As contas portuguesas continuam a não apresentar números nada animadores. A culpa é da pandemia. Os dados mais recentes foram apresentados esta semana pelo Instituto Nacional de Estatística (INE) e revelam que a pandemia levou o país a um défice de 5,4% do produto interno bruto (PIB) nos primeiros seis meses deste ano.
Ainda no segundo trimestre, em termos homólogos, foi verificado um aumento de 6,5% da despesa total e uma diminuição de 10,5% da receita total. O gabinete de estatística diz que, no lado da despesa, foi registado um crescimento de 5,8% da despesa corrente, «resultante de acréscimos nas prestações sociais (1,9%), nas despesas com o pessoal (2,6%), nos subsídios pagos (470,2%), traduzindo as medidas excecionais de apoio à atividade económica tomadas no contexto da pandemia covid-19, e na outra despesa corrente (14,1%)».
Já do lado da receita, o comportamento está relacionado com «a diminuição na maior parte das suas rubricas, nomeadamente nos impostos sobre a produção e a importação (-18,7%), nas contribuições sociais (-7,7%), nas vendas (-21,7%) e na outra receita corrente (-18,2%), explicadas pelo impacto negativo da pandemia de covid-19 sobre a economia, tendo os impostos sobre o rendimento e património aumentado 12,6%».
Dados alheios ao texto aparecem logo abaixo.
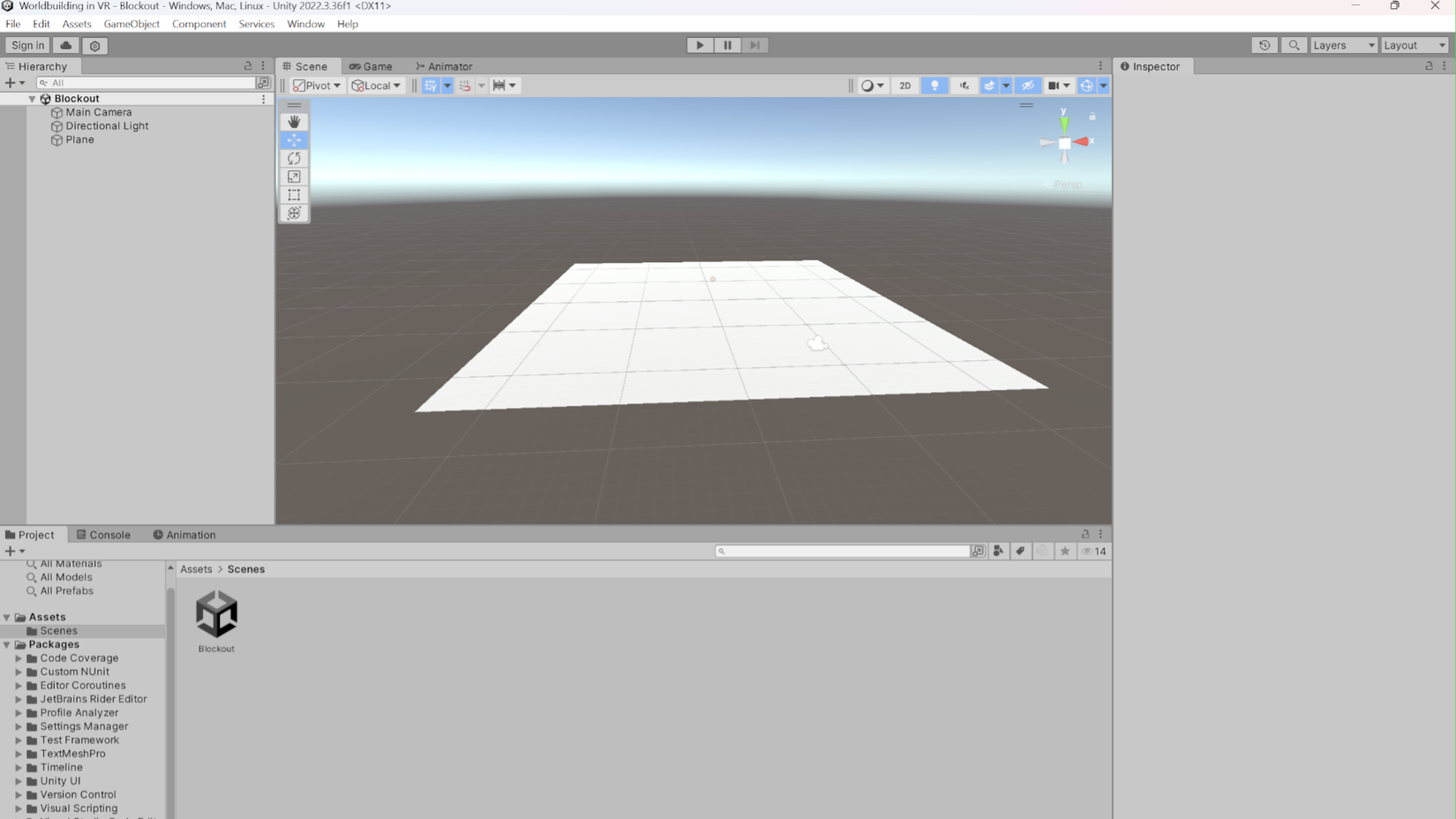
Task: Open the Pivot/Center handle dropdown
Action: point(316,86)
O Ministério das Finanças reagiu aos valores apresentados pelo INE e explica que estes ainda não refletem os efeitos do desconfinamento. «O segundo trimestre de 2020 é, aliás, o primeiro período completo que reflete o efeito da pandemia na atividade económica e nas contas públicas e que incorpora as medidas de combate à pandemia no desempenho da economia nacional. Por outro lado, os meses de abril a junho ainda não refletem a melhoria da atividade económica associada ao desconfinamento».
Agravamento da dívida
No mesmo dia, e com base em informação disponibilizada pelo Ministério das Finanças, o INE revelou também a previsão de um agravamento da dívida portuguesa para 133,8% do PIB. No entanto, este é um valor inferior em 0,6 pontos percentuais ao valor inscrito pelo Governo no Orçamento Suplementar.
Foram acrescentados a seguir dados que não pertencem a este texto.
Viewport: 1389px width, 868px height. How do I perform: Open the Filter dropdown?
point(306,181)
Face a estes valores, Francisco Alves lembra que «a situação não está fácil». E defende que, «neste momento, o foco principal é controlar a expansão do coronavírus pois uma segunda vaga seria um cenário assustador para a economia portuguesa. Enquanto Portugal não regressar à normalidade, a dívida irá permanecer nestes valores».
No entanto o analista defende que os dados não são surpresa e já eram «algo previsto» uma vez que «a fragilidade da nossa economia se fez sentir nestes últimos meses».
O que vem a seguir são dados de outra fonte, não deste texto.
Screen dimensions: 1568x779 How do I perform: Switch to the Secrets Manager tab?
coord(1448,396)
A opinião é partilhada por Henrique Tomé, analista da corretora XTB. «Todas as economias estão a sofrer com as consequências do impacto que a pandemia trouxe, provocada pela covid-19 e não houve nenhum país que não saísse prejudicado devido às circunstâncias atuais, onde a economia portuguesa não é exceção», diz ao SOL. No entanto, há um ponto que preocupa o analista. «É natural, mas também preocupante que os níveis da dívida soberana estejam tão altos, uma vez que o Estado teve de intervir na economia para que conseguisse atenuar os impactos provocados pela pandemia, e onde tem vindo a ajudar as famílias e a adotar políticas no sentido de continuar a promover o crescimento económico», diz, acrescentando que «devido a este esforço todo, acabámos por nos colocar numa situação em que estamos extremamente alavancados e demasiado expostos, mas estas medidas eram precisas para evitar que a economia parasse na altura onde tivemos grandes restrições».
E a recuperação?
A recuperação pode não ser rápida. Pelo menos é o que defende Henrique Tomé. «Espera-se que a recuperação económica seja mais demorada do que era esperado inicialmente», diz. No entanto, se o número de casos e surtos continuar a aumentar, «poderá haver a necessidade de colocar novas restrições e poderá levar a que exista novamente um maior abrandamento na economia, que desta forma acabará por prejudicar ainda mais o contexto atual».
Quanto a um dos maiores desafios que o Governo terá pela frente, o analista da XTB não tem dúvidas: «Este Governo terá de, nos próximos meses, e em especial para o ministro das Finanças, conseguir equilibrar os níveis de dívida soberana do nosso país, sendo que o papel e a ajuda do Banco central europeu (BCE) será fundamental para ajudar a estabelecer esse equilíbrio», defende.